Séance du 19 mai 2017

Journée d’études « Les archives au secours des temples détruits de Palmyre » 
Communication de M. Pierre GROS, membre de l’Académie : « Les choix formels et ornementaux des concepteurs du temple de Bêl : une relecture à partir des recherches récentes ».

Résumé  : Deux pistes de recherche sont envisagées, la première concernant la forme et la finalité de ce qu’on appelle l’habillage grec du temple, la seconde la signification du choix de l’ordre corinthien pour la colonnade périphérique. Des progrès ont été accomplis, depuis la grande publication monographique, sur l’évolution de la typologie monumentale et sur la séman- tique des ordres, dont il convient désormais de tenir compte. Une comparaison avec les grands pseudo-diptères d’Asie Mineure est à cette occasion esquissée, qui dégage aussi précisément que possible les « modèles » du temple. Il importe de comprendre d’autre part comment l’apparent contraste entre l’enveloppe externe et l’intérieur du sanctuaire procède en fait d’une procédure unique, conduite avec des moyens différents mais animée par une même dynamique, dont plusieurs études ont dégagé les effets dans d’autres domaines, celle dite de l’altérité incluse, au moyen de laquelle l’intégration formelle, qui adopte en l’occurrence le vocabulaire ornemental hellénistique, apparaît comme le moyen le plus efficient de préserver une irréductible identité.

 

Communication de M. Pierre DUCREY, associé étranger de l’Académie : « Paul Collart, de Philippes à Palmyre ».

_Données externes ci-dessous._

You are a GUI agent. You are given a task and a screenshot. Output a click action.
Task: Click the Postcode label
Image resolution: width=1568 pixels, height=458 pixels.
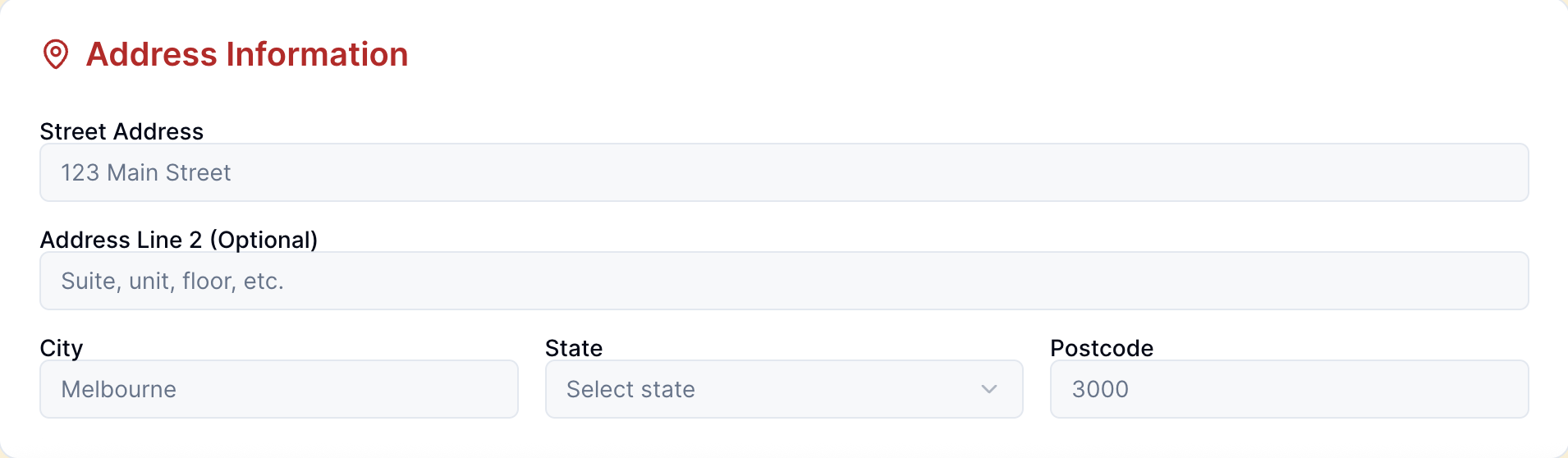click(1102, 348)

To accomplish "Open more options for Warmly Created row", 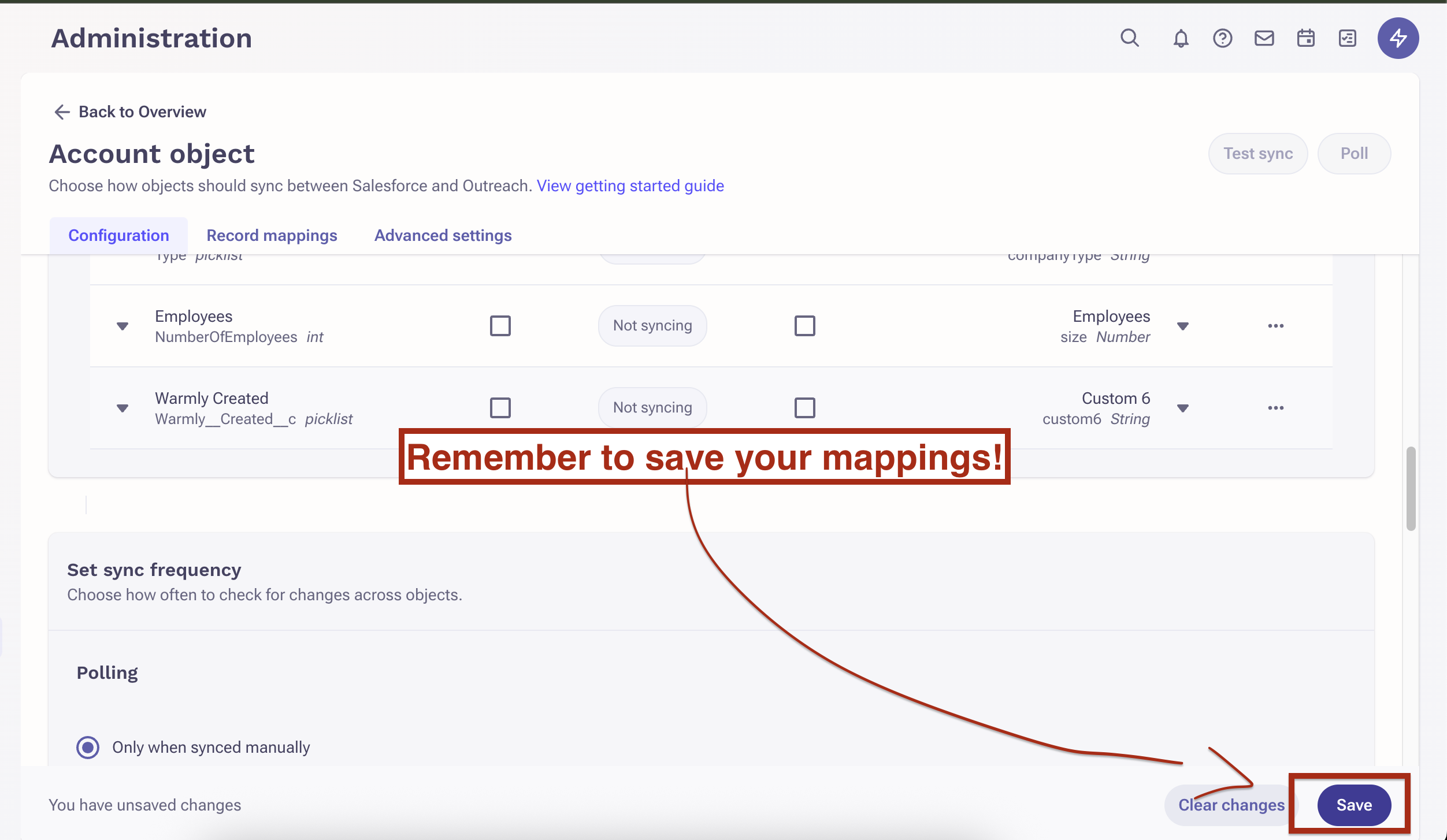I will pos(1275,408).
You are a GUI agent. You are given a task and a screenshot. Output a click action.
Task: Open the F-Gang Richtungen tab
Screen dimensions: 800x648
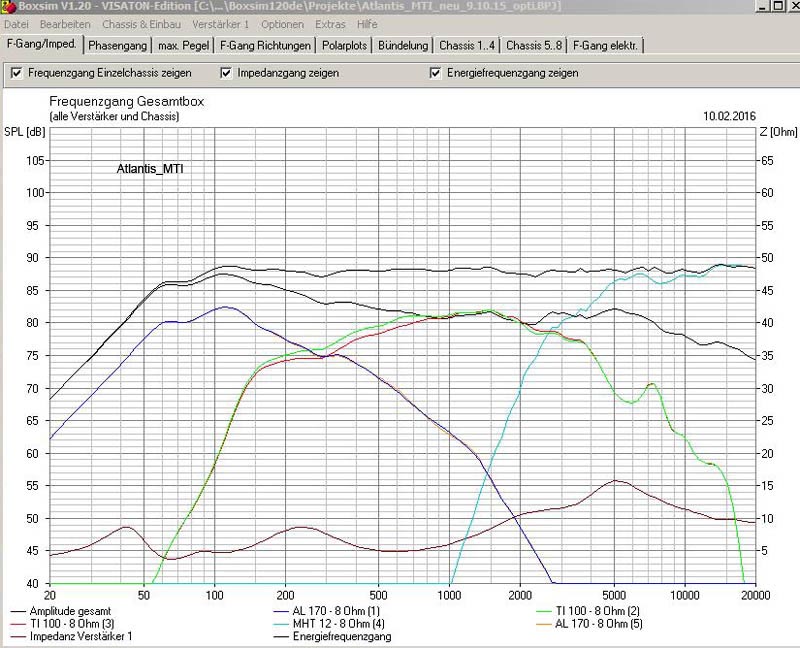coord(265,46)
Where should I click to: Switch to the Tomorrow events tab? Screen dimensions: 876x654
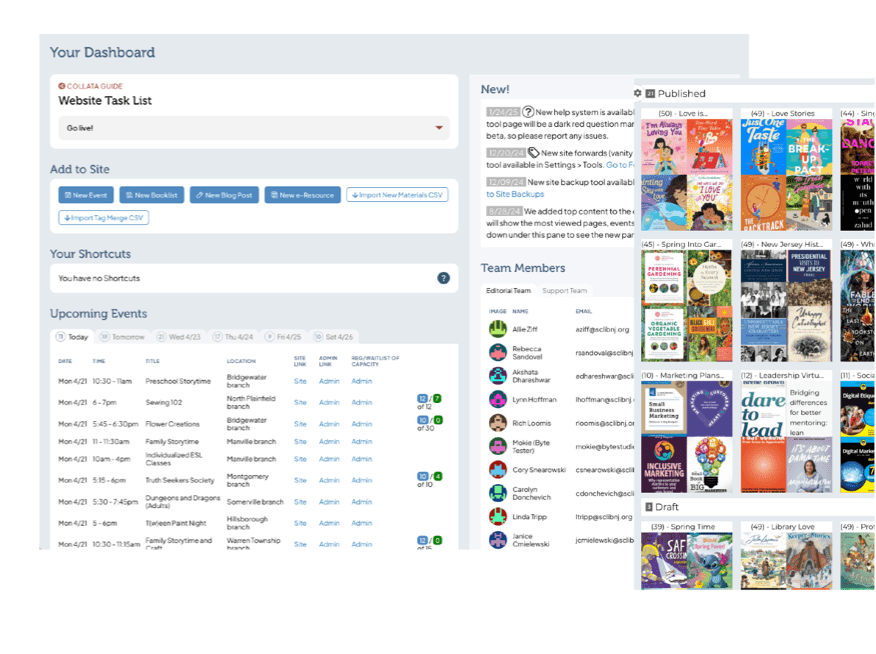click(x=123, y=337)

Résumé  : L’archéologue et professeur suisse Paul Collart serait le premier surpris s’il apprenait qu’en 2014, centième anniversaire du début des fouilles de l’École française d’Athènes à Philippes (Grèce), on avait célébré ses travaux dans ce site par une exposition, un colloque et des conférences. Il le serait encore davantage en apprenant que les archives de la mission qu’il conduisit à Palmyre, dans le sanctuaire de Baalshamin (1954-1956 ; 1966), revêtent soudain, du fait de la destruction de l’édifice par DAECH en 2015, une valeur inestimable. Étonnante survie de l’œuvre scientifique d’un savant modeste et discret, natif de Genève en 1902 et mort dans cette ville en 1981.